La situazione della sicurezza in Afghanistan è complicata ulteriormente dalla presenza dello Stato Islamico, che qui e altrove è in competizione diretta con al Qaida (e quindi con i talebani) per la supremazia del mondo jihadista. Nell’ultima settimana l’ISIS ha rivendicato due attacchi: il primo, il 24 gennaio, contro una sede di Save the Children a Jalalabad, e il secondo lunedì mattina contro un’accademia militare di Kabul. Come si è visto in altre zone dell’Asia e del Medio Oriente, l’ISIS diventa più efficace e pericoloso quando può agire in un paese senza un governo stabile, dove ci sono già caos e violenza (è successo così in Iraq, in Siria e in Libia, per esempio).
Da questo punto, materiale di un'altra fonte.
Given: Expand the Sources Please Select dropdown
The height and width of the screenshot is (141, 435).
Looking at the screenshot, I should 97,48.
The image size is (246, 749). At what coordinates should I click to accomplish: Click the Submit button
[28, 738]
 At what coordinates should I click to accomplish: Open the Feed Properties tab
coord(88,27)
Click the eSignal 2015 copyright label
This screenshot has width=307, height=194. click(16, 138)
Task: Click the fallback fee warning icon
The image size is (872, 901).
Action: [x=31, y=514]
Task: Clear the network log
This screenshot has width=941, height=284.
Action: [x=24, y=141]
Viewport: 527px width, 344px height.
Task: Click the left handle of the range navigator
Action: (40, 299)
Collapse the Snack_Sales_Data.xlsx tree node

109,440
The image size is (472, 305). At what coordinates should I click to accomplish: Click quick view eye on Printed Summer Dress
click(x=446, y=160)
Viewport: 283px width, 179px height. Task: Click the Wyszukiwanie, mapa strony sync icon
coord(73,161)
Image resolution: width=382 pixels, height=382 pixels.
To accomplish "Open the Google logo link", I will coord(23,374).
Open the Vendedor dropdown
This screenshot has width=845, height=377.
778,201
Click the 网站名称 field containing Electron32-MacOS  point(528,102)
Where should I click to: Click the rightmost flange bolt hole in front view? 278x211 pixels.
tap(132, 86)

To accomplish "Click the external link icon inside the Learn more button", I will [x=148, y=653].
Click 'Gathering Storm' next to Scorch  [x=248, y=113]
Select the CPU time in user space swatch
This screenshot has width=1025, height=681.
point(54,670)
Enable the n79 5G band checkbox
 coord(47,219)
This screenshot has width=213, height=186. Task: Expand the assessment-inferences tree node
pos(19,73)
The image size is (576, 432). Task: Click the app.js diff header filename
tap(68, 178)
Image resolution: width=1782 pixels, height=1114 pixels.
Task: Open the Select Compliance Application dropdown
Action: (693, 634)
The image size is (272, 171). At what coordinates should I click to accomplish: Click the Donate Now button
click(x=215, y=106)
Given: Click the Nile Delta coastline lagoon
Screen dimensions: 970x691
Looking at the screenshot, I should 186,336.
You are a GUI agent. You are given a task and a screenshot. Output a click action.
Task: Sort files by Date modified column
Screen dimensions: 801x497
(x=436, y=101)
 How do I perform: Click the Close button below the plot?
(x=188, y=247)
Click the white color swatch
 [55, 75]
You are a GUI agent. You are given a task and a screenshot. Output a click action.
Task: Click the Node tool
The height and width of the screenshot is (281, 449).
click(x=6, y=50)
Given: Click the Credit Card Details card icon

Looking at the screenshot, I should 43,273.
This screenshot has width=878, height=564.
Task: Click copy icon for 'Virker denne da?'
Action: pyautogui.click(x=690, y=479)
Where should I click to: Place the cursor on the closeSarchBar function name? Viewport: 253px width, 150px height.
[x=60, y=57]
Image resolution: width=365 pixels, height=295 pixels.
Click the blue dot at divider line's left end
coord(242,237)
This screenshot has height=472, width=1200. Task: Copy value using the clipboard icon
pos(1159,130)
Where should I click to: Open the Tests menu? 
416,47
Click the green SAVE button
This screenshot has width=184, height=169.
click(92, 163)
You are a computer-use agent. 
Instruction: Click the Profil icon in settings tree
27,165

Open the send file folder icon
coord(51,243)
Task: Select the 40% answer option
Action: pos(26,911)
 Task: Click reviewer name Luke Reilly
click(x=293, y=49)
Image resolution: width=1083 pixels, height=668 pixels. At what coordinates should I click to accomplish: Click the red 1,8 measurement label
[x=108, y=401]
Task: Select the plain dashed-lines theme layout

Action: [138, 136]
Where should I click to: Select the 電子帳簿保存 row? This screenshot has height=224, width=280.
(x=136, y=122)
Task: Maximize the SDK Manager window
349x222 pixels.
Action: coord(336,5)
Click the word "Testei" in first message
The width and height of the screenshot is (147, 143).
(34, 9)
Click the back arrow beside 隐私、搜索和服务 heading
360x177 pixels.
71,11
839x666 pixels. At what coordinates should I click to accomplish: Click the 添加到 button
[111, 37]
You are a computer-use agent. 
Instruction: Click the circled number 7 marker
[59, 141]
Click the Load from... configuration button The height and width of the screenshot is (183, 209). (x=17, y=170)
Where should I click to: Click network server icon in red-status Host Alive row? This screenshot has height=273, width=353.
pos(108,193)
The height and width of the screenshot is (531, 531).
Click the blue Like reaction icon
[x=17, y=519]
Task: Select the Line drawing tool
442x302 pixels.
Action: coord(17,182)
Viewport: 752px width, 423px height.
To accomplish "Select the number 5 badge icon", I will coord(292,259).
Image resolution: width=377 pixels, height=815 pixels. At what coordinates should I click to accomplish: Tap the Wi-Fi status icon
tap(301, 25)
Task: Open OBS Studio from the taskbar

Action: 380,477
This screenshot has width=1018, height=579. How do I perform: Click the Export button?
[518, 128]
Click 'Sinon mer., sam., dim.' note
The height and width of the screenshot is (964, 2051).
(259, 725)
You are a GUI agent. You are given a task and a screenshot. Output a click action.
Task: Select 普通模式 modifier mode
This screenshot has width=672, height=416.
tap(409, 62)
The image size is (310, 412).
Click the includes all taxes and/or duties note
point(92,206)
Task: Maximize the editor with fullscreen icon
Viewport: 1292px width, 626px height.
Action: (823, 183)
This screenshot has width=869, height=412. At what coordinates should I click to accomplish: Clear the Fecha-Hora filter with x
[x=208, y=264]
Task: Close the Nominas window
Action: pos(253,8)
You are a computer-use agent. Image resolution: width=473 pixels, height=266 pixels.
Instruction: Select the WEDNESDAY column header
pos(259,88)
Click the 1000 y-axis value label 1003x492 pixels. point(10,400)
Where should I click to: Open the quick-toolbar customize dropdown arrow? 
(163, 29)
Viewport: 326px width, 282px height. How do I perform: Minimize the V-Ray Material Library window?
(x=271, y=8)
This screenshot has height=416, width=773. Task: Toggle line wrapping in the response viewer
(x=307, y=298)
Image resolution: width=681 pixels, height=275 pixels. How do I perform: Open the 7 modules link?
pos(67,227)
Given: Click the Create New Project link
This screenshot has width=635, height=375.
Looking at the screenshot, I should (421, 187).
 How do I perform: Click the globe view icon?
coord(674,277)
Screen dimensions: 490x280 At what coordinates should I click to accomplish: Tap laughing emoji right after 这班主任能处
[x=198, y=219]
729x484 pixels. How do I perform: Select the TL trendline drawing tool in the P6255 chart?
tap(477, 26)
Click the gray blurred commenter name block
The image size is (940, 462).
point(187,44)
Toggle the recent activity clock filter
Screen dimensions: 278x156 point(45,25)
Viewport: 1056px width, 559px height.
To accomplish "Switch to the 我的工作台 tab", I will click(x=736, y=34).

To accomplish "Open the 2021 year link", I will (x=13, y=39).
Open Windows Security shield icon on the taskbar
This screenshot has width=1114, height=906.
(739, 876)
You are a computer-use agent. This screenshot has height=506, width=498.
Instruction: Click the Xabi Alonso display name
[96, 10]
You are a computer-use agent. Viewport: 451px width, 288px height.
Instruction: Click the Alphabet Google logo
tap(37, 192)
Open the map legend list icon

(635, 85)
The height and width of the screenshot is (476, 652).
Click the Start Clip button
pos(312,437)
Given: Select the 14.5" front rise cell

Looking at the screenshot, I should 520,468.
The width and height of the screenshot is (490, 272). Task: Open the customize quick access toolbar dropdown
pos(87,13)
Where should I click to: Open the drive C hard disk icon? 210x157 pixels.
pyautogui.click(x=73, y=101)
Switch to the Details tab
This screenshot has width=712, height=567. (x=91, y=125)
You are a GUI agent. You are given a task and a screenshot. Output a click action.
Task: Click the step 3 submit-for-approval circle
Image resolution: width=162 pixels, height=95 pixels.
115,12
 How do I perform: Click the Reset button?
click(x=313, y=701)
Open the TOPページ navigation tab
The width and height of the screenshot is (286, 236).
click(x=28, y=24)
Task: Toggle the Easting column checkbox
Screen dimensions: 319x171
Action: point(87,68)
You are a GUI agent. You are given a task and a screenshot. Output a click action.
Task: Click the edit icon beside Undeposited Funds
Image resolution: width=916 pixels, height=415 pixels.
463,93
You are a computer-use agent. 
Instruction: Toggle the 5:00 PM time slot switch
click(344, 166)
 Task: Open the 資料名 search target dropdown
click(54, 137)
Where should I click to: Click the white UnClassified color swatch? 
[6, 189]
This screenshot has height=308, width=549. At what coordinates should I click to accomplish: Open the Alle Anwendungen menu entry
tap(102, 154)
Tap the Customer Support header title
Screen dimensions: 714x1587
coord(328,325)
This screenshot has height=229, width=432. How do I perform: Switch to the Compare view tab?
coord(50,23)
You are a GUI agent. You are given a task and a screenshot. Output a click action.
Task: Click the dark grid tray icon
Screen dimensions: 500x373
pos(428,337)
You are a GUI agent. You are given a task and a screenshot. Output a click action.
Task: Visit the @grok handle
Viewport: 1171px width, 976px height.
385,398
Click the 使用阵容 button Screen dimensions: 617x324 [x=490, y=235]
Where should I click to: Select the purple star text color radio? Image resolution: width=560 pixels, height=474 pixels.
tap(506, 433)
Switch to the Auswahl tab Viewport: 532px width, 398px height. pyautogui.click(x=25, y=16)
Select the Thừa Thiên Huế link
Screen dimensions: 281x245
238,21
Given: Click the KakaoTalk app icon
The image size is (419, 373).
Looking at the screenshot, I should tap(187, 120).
La competizione con i talebani e al Qaida, poi, potrebbe contribuire a un’ulteriore intensificazione delle violenze.
L’impressione è che in Afghanistan nessuno stia davvero vincendo o perdendo e riuscire a fare un accordo di pace sembra sempre più improbabile. Come ha scritto Fisher sul New York Times, il problema di fare la pace tra le parti è che «mezza generazione di combattimenti ha eroso la fiducia e polarizzato le posizioni dei combattenti». Inoltre sembra mancare un mediatore, qualcuno che venga riconosciuto come interlocutore da entrambe le parti e che abbia su entrambe una certa influenza e credibilità. Fisher ha aggiunto: «Nessuna delle parti può raggiungere i suoi obiettivi, ma nessuna delle principali forze sembra intenzionata a provare approcci diversi. Ogni cambio potrebbe significare la sconfitta, che sarebbe meno tollerabile di uno stallo permanente in cui l’unico vero sconfitto è il popolo afghano», cioè la situazione in cui si trova l’Afghanistan oggi.